GOAL OF THE EXERCISE. Please find all lines in the data that hold the string "computer" and copy them.

INFORMATION.
=== Begin Enclosure ===

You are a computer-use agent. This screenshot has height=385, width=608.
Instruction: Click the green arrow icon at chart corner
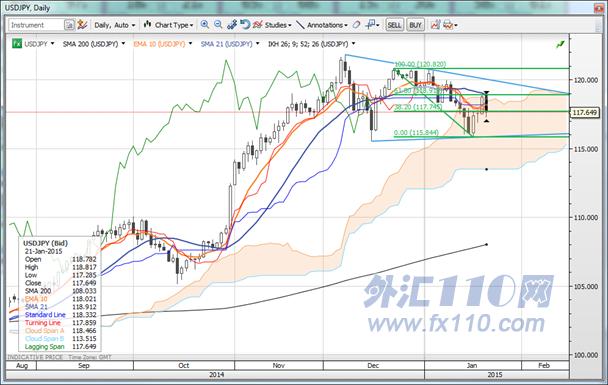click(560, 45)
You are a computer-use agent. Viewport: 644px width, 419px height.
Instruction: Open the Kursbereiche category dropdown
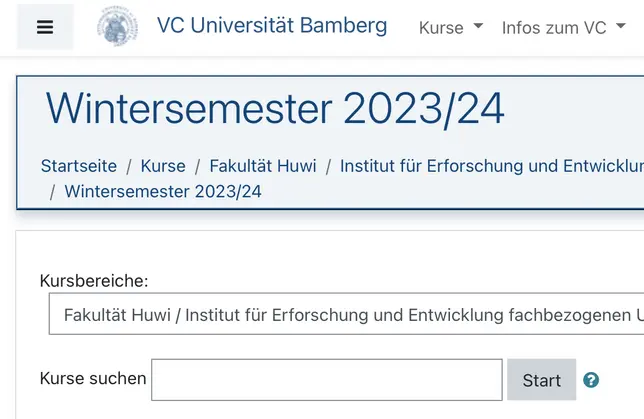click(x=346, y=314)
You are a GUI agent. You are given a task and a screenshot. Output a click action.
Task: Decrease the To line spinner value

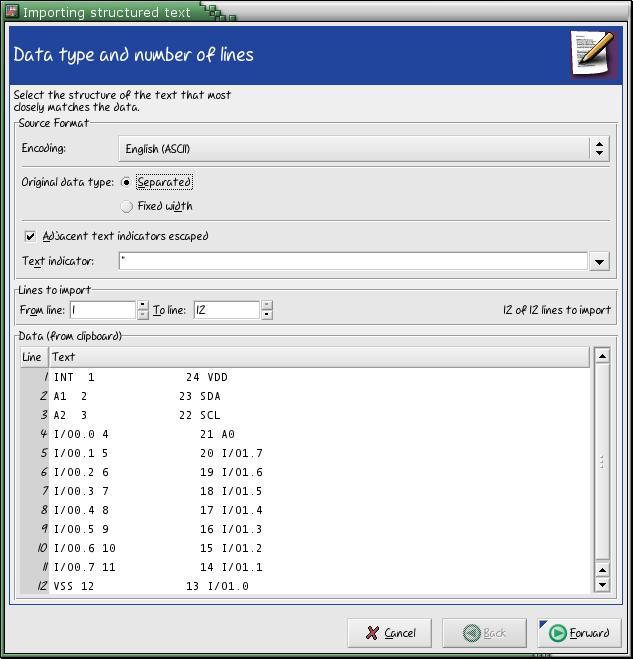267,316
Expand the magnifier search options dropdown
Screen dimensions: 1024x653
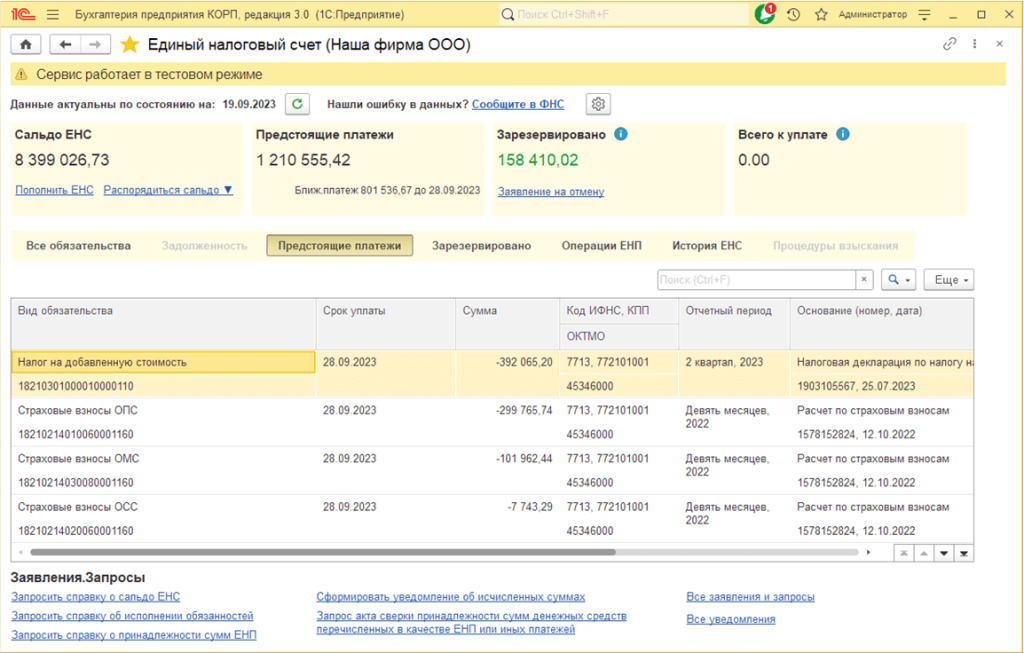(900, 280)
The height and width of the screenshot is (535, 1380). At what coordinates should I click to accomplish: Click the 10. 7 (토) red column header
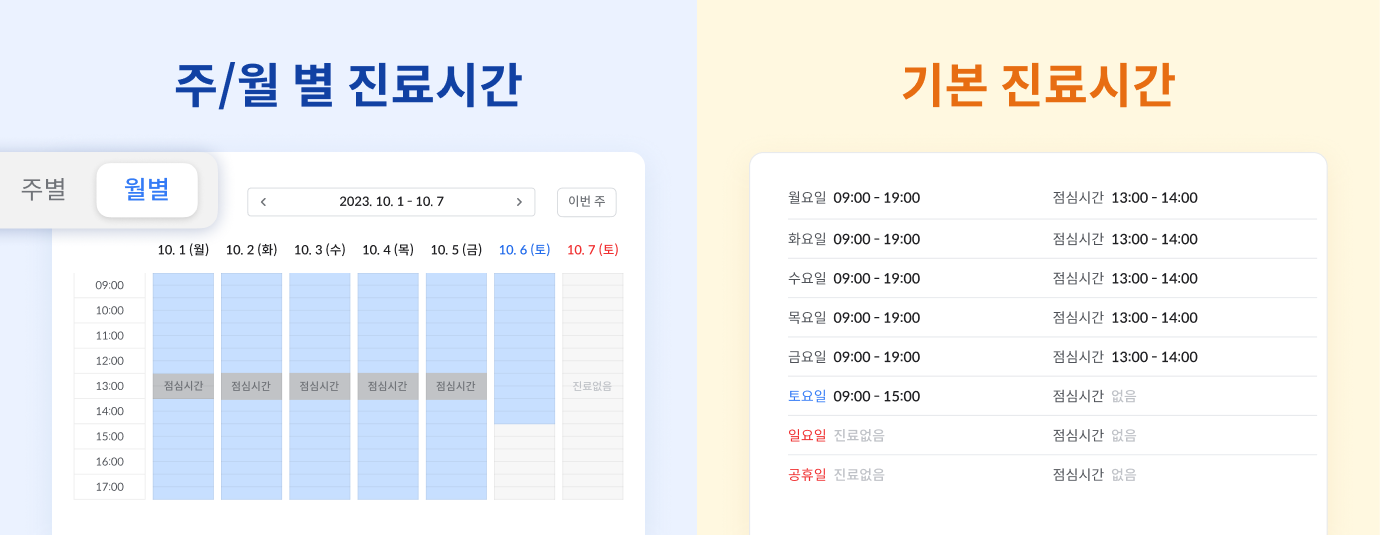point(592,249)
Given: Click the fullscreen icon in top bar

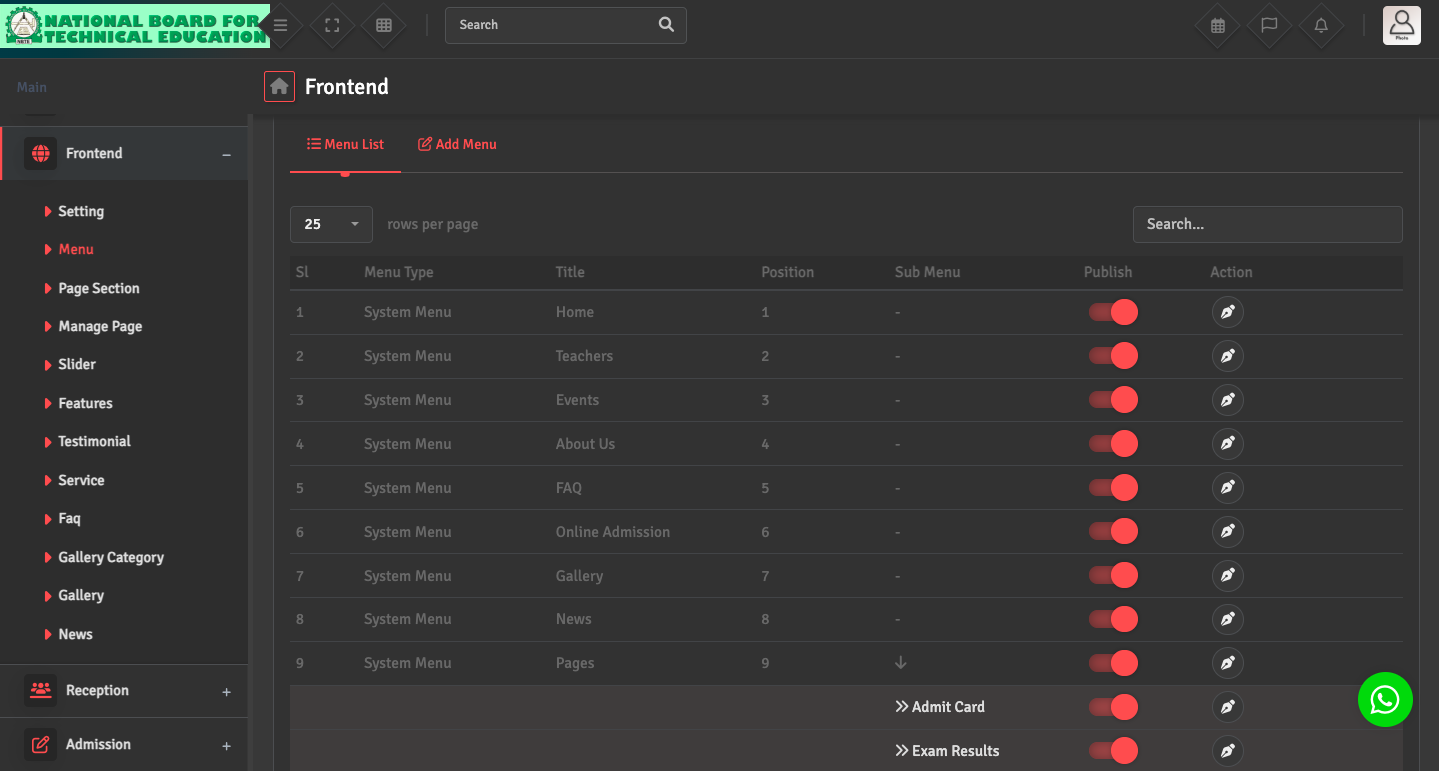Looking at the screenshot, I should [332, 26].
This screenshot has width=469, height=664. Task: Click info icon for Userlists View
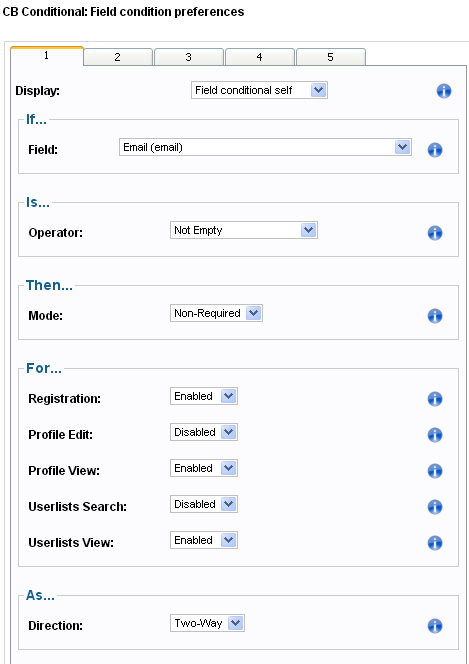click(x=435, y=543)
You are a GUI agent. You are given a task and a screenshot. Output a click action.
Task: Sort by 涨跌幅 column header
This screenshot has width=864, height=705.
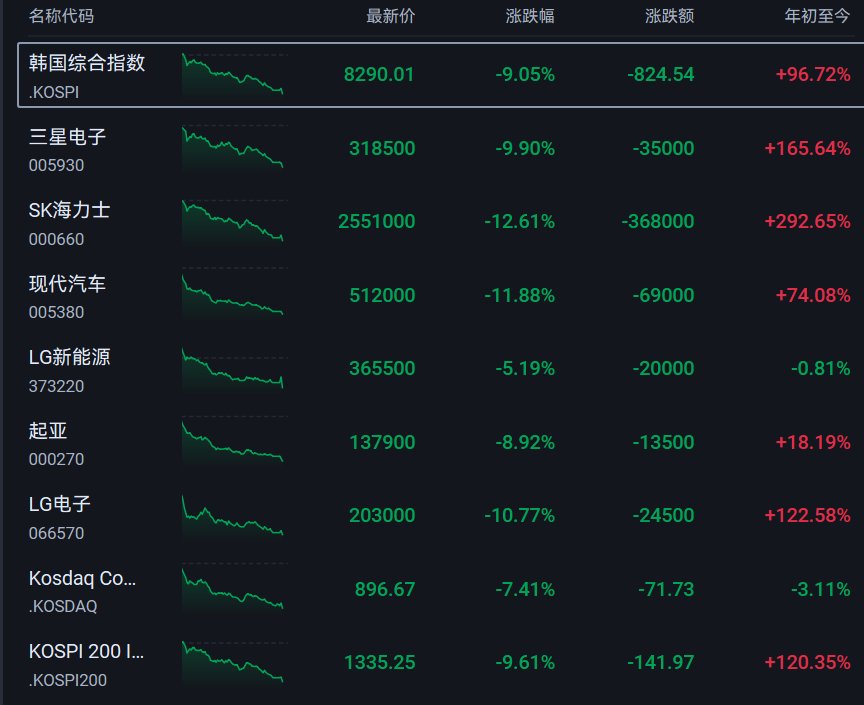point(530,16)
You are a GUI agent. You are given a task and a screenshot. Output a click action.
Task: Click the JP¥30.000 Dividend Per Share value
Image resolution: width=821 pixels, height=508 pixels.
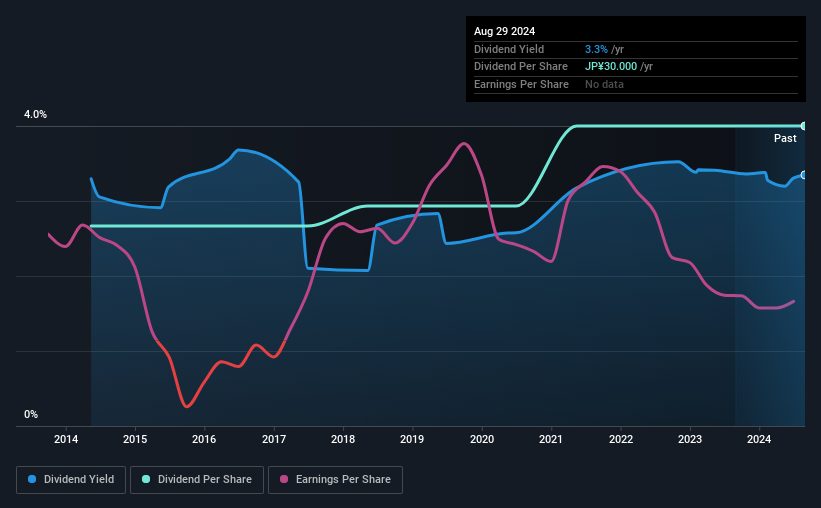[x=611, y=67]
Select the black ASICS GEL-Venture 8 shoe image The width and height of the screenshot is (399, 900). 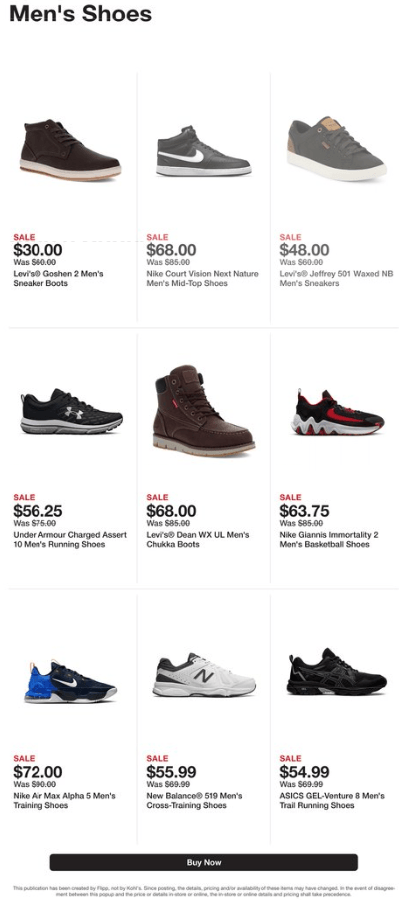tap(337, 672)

=== End Enclosure ===

EXERCISE ANSWER.
You are a computer-use agent. This screenshot has height=385, width=608.
You are a computer-use agent. Viewport: 644px width, 419px height.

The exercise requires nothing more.